◆ Document passage
* * *
The Technology
Data lineage (a type of provenance) consists of metadata added to the data in a database. It enables tracking down errors within the data and can also be used for justification for the existence of data in the database. Data lineage can be implemented using several methods. Annotations were proved useful in explaining query results at various resolution levels. However, tracking the lineage of data tuples throughout their database lifetime requires more sophisticated methods. For scenarios where data tuples affect other tuples, lineage annotations become deeply nested and highly complex in terms of space consumption, lineage querying time, as well as clarity and readability with time.
We use Machine Learning (ML) and Natural Language Processing (NLP) techniques for approximating lineage tracking. Word embedding is used to endow an explicitly inserted tuple with a small set of vectors that “encode” its content, and an algebra on such sets of vectors that derives a set of vectors which encodes the lineage of a query-inserted tuple. The new technique requires only a constant additional space per tuple for recording lineage information. During the execution of a query, the lineage vectors of the final (and intermediate) result tuples are constructed in a similar fashion to that of semiring-based exact provenance calculations.
Advantages
- “Natural ranking” of explanations
- No space complexity blow-up over time
- Lifelong lineage
Applications and Opportunities
- Data provenance/data lineage
* * *
◆ Tasks and exercises
A. In the data lineage page, repeat the part that opens with the words containing "We use Machine" and closes with "exact provenance calculations.".
B. Render this sentence from the data lineage page in French: "The new technique requires only a constant additional space per tuple for recording lineage information."
The data placed after this point are not required.

◆ Available data
* * *
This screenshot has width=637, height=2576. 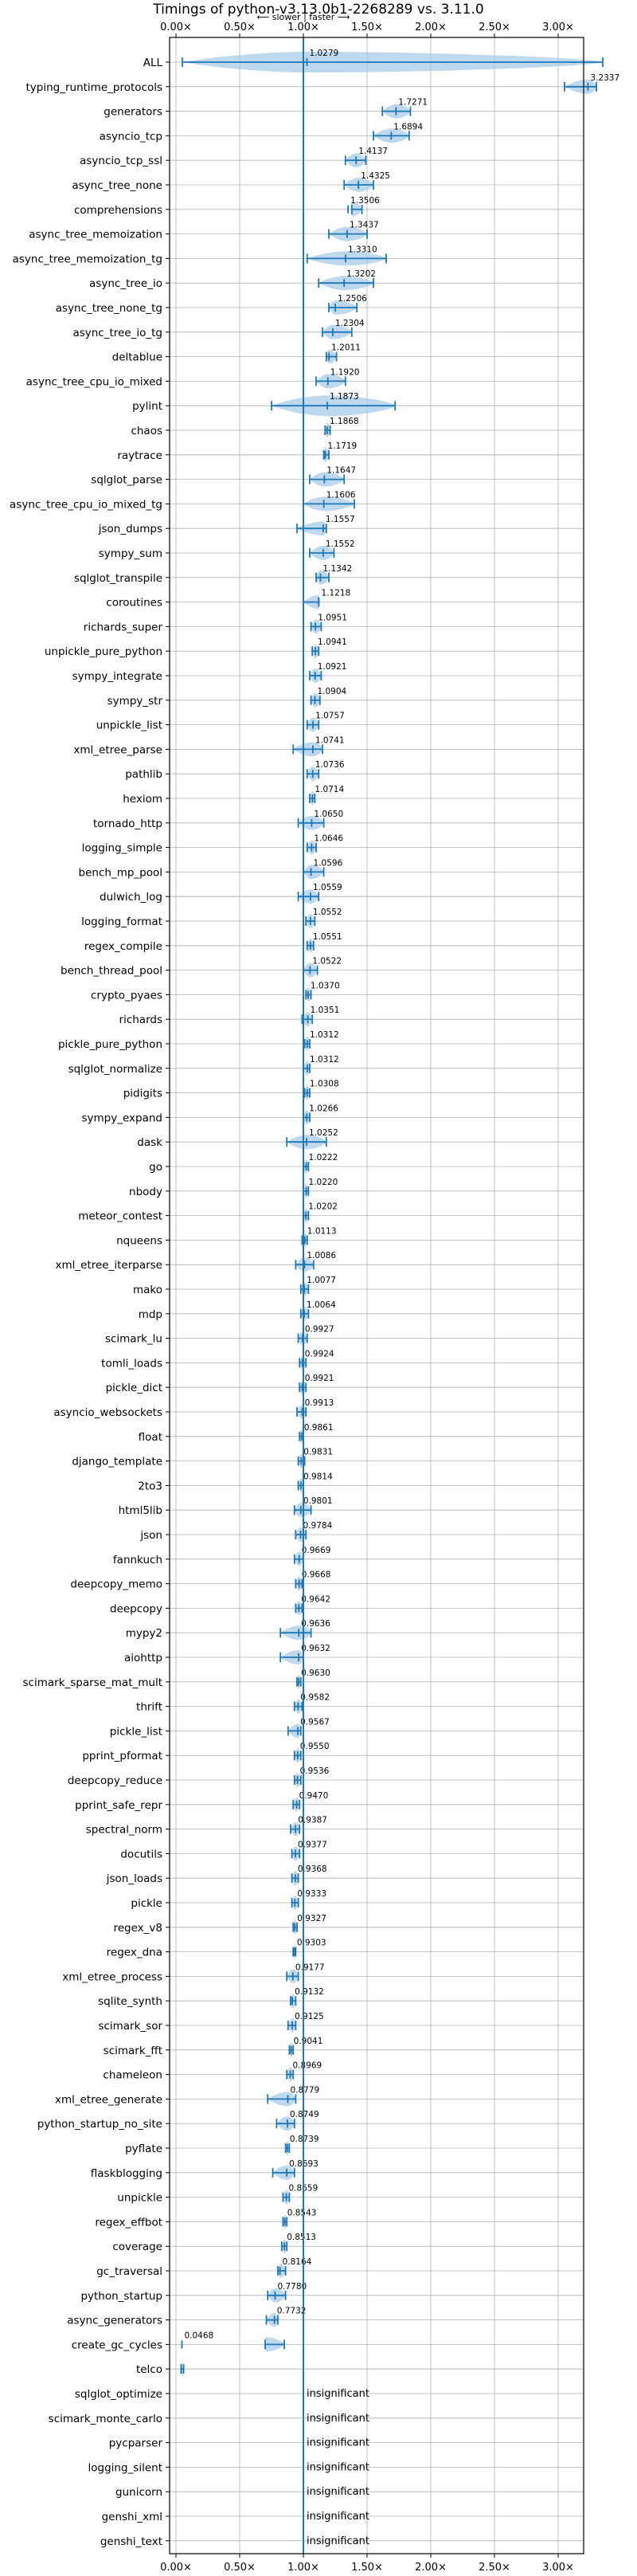 I want to click on value-label: 1.0113, so click(x=322, y=1231).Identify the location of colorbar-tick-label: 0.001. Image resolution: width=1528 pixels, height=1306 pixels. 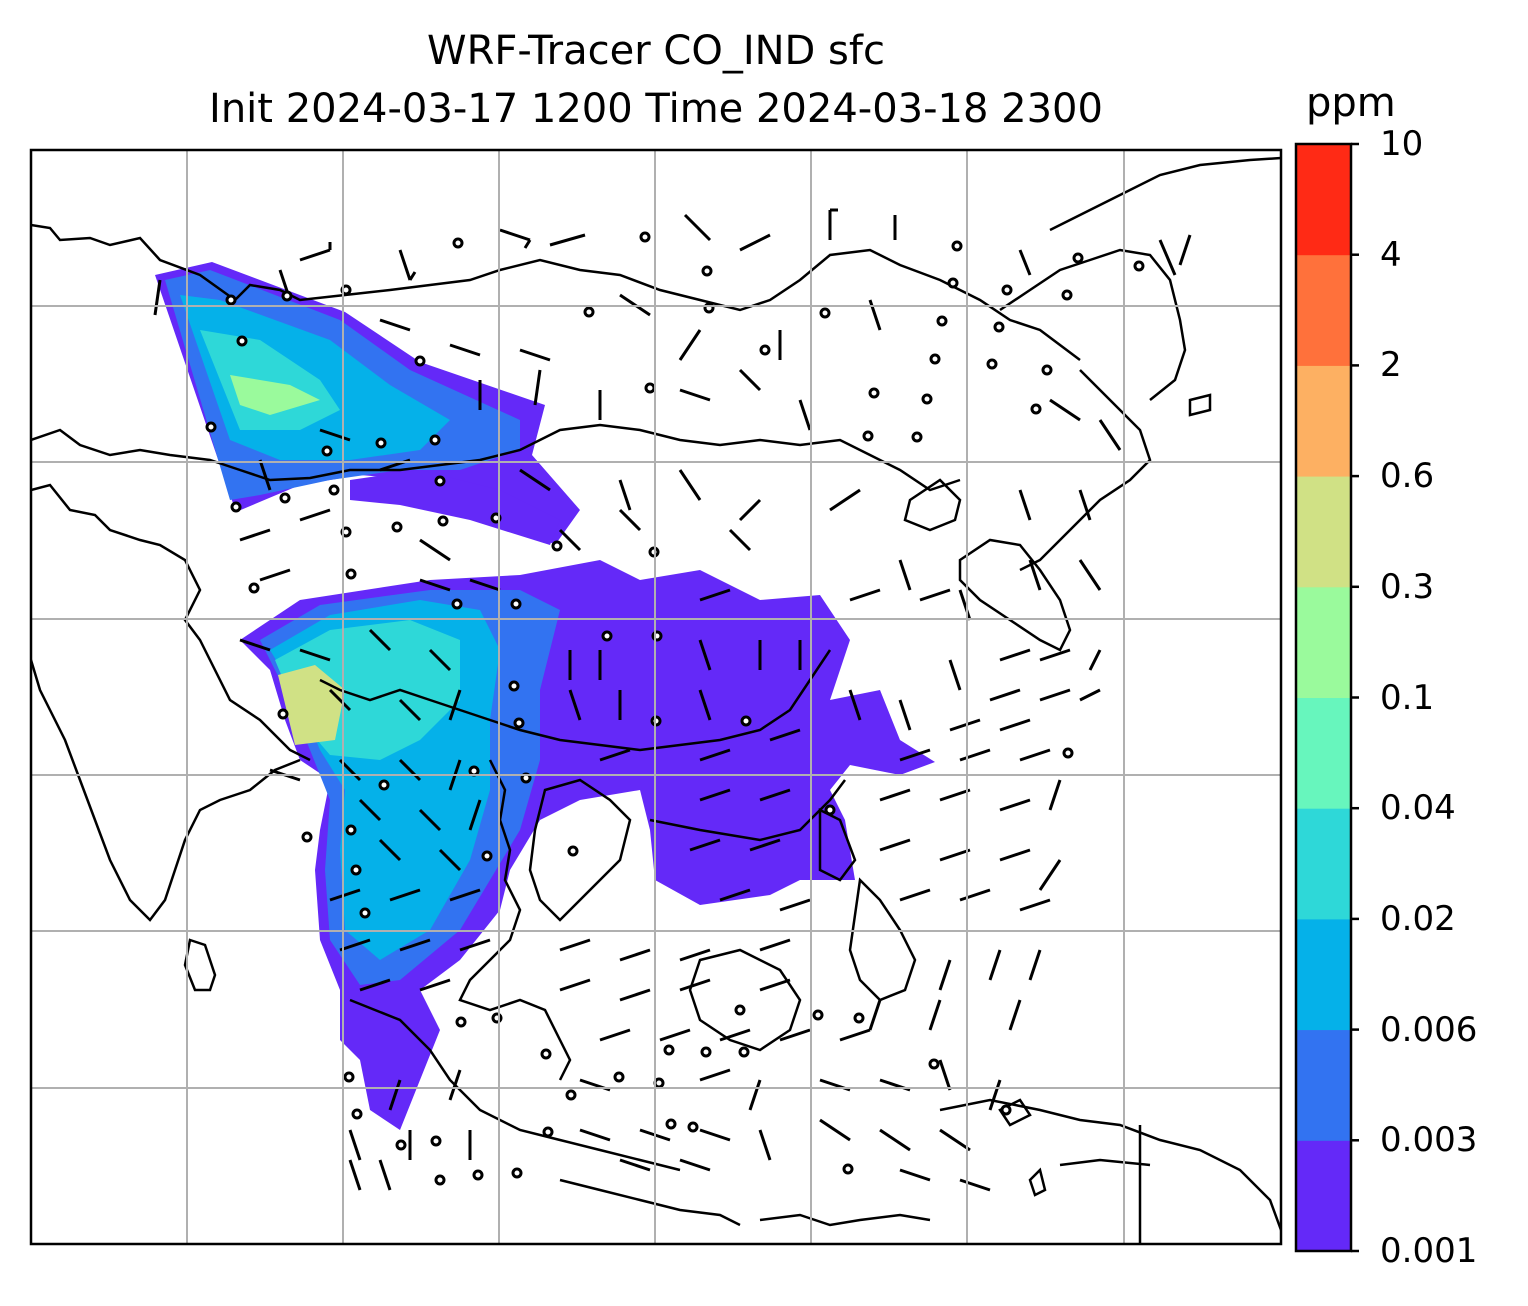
* * *
◆ Results
A.
We use Machine Learning (ML) and Natural Language Processing (NLP) techniques for approximating lineage tracking. Word embedding is used to endow an explicitly inserted tuple with a small set of vectors that “encode” its content, and an algebra on such sets of vectors that derives a set of vectors which encodes the lineage of a query-inserted tuple. The new technique requires only a constant additional space per tuple for recording lineage information. During the execution of a query, the lineage vectors of the final (and intermediate) result tuples are constructed in a similar fashion to that of semiring-based exact provenance calculations.

B. La nouvelle technique ne nécessite qu'un espace supplémentaire constant par tuple pour enregistrer les informations de lignage.